Persoalan TKI Cermin Bobroknya Manajemen Dalam Negeri
Berita

Persoalan TKI Cermin Bobroknya Manajemen Dalam Negeri

Secara de facto, UU No 39 Tahun 2004 lebih banyak mengatur bisnis penempatan TKI dibanding mengatur perlindungan yang substansial bagi TKI.

Oleh:
Yoz
Bacaan 2 Menit
Persoalan TKI Cermin Bobroknya Manajemen Dalam Negeri
Hukumonline

Bekerja di luar negeri bagi sebagian masyarakat Indonesia adalah pilihan utama untuk meningkatkan kesejahteraan. Bagi Pemerintah, pengiriman tenaga kerja ke luar negeri merupakan salah satu jalan keluar untuk mengurangi jumlah pengangguran. Meski sering terjadi kegagalan dalam praktiknya, tak sedikit masyarakat yang ‘ngotot’ ingin bekerja di negeri orang.

 

Persoalan yang dihadapi Tenaga Kerja Indonesia (TKI) di luar negeri, seperti penganiayaan, gaji tidak dibayar, penipuan, tidak lepas dari permasalahan manajemen atau tata kelola TKI, dan permasalahan rendahnya sumber daya manusia (SDM) calon TKI yang dikirim ke luar negeri.

 

Namun dapat disimpulkan, 80 persen permasalahan TKI disebabkan ketidakberesan manajemen di dalam negeri yang dimulai dari proses penempatan (perekrutan, pelatihan) yang tidak mengikuti standar, penempatan tanpa pengawasan dari Kantor Perwakilan RI, dan perlindungan selama penempatan yang minimal.

 

Pemerintah sebenarnya telah membuat UU No 39 Tahun 2004 tentang Penempatan dan Perlindungan TKI di Luar Negeri.
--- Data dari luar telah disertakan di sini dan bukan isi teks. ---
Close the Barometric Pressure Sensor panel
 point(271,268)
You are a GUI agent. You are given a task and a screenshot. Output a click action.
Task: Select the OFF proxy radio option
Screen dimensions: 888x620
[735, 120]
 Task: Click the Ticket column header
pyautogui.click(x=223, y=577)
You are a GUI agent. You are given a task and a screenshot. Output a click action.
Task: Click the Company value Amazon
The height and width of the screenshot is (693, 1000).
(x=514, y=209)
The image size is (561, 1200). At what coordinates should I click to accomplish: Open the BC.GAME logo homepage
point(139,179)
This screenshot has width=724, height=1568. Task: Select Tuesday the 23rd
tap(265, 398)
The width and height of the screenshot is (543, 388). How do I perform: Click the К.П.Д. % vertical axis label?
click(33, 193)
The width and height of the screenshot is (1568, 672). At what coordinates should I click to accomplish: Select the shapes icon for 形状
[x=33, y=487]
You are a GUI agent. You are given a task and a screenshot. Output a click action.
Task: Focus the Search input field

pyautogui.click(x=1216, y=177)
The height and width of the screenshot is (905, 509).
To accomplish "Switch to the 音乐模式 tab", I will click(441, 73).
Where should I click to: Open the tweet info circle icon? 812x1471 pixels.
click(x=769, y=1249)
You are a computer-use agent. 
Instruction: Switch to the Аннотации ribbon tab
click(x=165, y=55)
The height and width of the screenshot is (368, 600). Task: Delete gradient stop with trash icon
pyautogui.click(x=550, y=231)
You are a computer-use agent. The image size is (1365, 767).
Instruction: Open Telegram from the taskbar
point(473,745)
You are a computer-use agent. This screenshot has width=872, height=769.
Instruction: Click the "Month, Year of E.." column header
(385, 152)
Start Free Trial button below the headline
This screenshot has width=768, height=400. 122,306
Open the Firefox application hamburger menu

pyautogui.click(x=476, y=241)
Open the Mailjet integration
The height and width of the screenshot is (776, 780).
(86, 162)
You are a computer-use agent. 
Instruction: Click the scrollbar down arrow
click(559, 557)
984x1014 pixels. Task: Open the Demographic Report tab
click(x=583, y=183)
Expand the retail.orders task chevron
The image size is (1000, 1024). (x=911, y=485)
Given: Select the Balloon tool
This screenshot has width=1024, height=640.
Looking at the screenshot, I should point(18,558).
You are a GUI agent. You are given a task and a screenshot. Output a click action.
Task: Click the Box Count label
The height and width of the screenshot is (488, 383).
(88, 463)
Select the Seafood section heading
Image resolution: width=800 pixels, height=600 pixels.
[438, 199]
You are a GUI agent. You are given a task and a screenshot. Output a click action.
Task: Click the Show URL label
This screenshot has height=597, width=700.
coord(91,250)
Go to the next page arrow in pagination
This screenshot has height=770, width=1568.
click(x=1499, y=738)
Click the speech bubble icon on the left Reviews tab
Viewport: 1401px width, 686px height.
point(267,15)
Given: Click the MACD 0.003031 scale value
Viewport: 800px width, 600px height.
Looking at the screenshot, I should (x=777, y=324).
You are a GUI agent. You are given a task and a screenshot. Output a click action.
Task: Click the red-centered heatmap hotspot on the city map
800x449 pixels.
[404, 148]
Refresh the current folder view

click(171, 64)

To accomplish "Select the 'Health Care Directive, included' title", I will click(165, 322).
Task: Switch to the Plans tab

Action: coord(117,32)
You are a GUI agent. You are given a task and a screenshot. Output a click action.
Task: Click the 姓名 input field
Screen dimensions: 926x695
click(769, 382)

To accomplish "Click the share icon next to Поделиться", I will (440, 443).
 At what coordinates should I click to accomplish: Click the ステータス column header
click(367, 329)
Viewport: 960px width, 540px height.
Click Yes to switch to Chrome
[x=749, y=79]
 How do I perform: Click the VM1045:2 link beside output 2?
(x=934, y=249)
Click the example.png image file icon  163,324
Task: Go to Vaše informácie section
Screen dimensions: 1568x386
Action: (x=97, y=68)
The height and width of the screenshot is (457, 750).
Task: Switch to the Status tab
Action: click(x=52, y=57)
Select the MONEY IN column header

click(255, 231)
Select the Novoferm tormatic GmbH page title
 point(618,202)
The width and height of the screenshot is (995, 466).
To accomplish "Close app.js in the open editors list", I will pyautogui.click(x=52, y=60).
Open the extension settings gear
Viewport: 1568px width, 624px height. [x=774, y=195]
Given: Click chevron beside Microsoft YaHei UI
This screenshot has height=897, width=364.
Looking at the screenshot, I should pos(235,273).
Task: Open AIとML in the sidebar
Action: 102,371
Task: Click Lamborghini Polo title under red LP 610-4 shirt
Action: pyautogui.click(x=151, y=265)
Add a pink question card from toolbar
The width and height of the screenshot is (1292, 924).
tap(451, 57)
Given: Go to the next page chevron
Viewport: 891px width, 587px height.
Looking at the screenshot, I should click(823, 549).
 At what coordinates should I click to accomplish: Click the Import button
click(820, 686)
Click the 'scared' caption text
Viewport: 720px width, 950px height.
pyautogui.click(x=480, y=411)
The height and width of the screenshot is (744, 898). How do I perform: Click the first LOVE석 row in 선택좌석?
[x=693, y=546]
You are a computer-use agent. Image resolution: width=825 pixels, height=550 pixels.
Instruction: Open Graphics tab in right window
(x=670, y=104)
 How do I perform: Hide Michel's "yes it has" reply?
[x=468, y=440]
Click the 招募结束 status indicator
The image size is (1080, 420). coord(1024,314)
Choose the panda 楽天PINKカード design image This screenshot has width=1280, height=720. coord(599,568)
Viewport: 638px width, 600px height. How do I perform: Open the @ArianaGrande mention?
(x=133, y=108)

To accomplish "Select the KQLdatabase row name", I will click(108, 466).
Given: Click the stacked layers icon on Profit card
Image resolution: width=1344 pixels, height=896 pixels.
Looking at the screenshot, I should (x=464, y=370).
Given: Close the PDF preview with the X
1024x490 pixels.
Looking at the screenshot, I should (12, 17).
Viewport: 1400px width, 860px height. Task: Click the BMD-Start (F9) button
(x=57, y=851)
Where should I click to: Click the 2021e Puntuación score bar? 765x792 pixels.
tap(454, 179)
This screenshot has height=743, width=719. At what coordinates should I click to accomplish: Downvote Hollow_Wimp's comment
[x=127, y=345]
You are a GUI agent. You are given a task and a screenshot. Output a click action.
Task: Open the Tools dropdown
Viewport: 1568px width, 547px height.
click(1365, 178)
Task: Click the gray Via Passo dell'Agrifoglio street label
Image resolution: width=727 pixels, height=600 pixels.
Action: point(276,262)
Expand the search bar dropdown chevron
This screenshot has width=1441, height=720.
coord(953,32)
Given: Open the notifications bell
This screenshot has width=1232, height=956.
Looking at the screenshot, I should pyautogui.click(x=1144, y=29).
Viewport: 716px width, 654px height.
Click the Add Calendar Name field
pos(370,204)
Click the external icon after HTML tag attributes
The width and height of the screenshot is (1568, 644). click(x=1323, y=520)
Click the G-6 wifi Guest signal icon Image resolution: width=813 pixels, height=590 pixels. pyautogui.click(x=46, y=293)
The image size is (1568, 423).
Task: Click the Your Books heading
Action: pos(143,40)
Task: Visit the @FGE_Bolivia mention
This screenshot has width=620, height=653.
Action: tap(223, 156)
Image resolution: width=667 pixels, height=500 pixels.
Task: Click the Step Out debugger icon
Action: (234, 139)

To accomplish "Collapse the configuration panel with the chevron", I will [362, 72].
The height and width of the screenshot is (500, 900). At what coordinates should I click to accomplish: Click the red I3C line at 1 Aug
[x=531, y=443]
Kemudian, mengeluarkan Inpres No 6 Tahun 2006 tentang Kebijakan Reformasi Penempatan dan Perlindungan TKI, disusul Perpres No 81 Tahun 2006 tentang Pembentukan Badan Nasional Penempatan dan Perlindungan TKI (BNP2TKI). Namun, kebijakan ini terasa belum maksimal untuk melindungi TKI. Untuk itu, pemerintah berniat merevisi aturan yang ada, terutama UU No 39 Tahun 2004.

 

Menurut pakar hukum perburuhan dari Universitas Indonesia, Aloysius Uwiyono, ada beberapa persoalan yuridis yang dihadapi TKI di luar negeri antara lain, tidak adanya kepastian hukum dalam UU No 39 Tahun 2004. Menurutnya, ada beberapa ketentuan dalam UU tersebut yang subjek hukumnya tidak jelas.

 

Hal itu bisa dilihat dari adanya pasal-pasal yang inkonsisten antara yang satu dengan yang lain dan pasal-pasal yang mencerminkan ketidaksinkronan antara isi kaedah hukum dan sanksinya. “Harusnya si pelanggar kena sanksi pidana, tapi yang dikenakan malah sanksi administratif sehingga tidak mencapai sasaran,” ujarnya dalam diskusi di DPR.

 

Persoalan yuridis lainnya adalah ketidakefektivan hukum. Masalah ini disebabkan besarnya beban tanggungjawab yang harus dipikul Perusahaan Penempatan tenaga Kerja Indonesia (PPTKI). Dalam UU No 39 Tahun 2004, PPTKI diberi tugas melindungi TKI sejak pra penempatan, masa penempatan, bahkan hingga masa purna penempatan.